━━━━━ SUPPLIED TEXT

The City Planning Commission found them-selves spokesmen for the trees of Charlottesville at their September 13 meeting. First they expressed anger at a developer, David Turner, who cut down a 150-year-old beech tree he was supposed to preserve at 3 University Ave. “In my mind, this is an illegal act,” said Commissioner Craig Barton. Then the commission deferred a Habitat for Humanity project so that Habitat could alter their site plan in the interest of preserving several poplars on the property.
    Those actions reminded C-VILLE of another tree advocate: The Lorax. So with apologies to Theodore Geisel, we’ve chosen to tell the tale in Seuss-ian fashion.

We, the Commission, we speak for the trees.
We’re tired and sick of developer’s disease
That causes the loss of too many a trunk
Of great big old beeches that fall, go kerplunk
When you cut to make way for parking garages.
Don’t bring us your site plan in dark camouflages
To disguise your designs on our harmless old poplars.
Please come back again, don’t make us go “Stop-lars,”
And prevent you from building affordable housing.
Just move back those units, don’t give us no grousing.
Keep canopies stretching ’cross Hanover Street
Providing shady cool spots for teenagers to meet
And old folks to greet.

━━━━━━━━━━
━━━━━ PROVIDED DATA

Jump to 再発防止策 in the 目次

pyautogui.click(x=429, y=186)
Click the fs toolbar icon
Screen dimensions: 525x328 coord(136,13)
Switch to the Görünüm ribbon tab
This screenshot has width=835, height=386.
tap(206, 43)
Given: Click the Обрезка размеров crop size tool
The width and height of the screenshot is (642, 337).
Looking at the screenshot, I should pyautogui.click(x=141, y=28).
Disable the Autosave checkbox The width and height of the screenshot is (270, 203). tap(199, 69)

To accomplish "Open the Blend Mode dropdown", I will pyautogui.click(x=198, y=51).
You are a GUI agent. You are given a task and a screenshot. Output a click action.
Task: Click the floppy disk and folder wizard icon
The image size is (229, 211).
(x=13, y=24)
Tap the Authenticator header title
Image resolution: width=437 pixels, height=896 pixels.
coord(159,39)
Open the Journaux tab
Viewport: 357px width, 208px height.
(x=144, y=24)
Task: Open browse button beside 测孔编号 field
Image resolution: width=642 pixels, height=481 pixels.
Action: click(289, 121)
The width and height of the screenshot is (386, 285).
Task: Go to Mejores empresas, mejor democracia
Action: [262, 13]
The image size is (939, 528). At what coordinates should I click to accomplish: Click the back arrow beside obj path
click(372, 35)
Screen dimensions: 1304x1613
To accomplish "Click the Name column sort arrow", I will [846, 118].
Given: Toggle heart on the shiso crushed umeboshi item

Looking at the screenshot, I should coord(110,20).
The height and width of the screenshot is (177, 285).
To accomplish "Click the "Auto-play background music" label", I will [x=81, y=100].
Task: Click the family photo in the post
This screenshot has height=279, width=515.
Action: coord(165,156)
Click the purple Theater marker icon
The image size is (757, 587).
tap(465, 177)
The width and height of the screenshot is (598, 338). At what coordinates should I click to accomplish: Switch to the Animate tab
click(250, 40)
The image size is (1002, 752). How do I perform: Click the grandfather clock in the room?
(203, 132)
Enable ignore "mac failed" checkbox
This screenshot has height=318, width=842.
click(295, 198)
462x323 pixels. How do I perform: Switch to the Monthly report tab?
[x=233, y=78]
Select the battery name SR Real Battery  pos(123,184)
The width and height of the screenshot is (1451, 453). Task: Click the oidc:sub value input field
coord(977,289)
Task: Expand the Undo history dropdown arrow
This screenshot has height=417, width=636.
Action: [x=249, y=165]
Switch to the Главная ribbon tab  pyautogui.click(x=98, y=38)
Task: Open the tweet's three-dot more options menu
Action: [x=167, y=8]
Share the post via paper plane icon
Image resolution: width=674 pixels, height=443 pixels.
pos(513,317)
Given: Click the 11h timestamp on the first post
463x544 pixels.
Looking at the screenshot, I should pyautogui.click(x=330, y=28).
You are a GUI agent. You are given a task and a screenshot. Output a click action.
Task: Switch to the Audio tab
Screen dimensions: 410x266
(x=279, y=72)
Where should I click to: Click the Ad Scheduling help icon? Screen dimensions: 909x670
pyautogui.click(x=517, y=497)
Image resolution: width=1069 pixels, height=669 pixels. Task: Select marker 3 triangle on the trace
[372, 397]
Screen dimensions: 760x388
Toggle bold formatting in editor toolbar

━━━━━━━━━━

TASK INSTRUCTIONS. In the piece on the Planning Commission and the trees, reproduce verbatim the passage that begins at the words "Just move back" and stops after "folks to greet.".

EXERCISE OUTPUT.
Just move back those units, don’t give us no grousing.
Keep canopies stretching ’cross Hanover Street
Providing shady cool spots for teenagers to meet
And old folks to greet.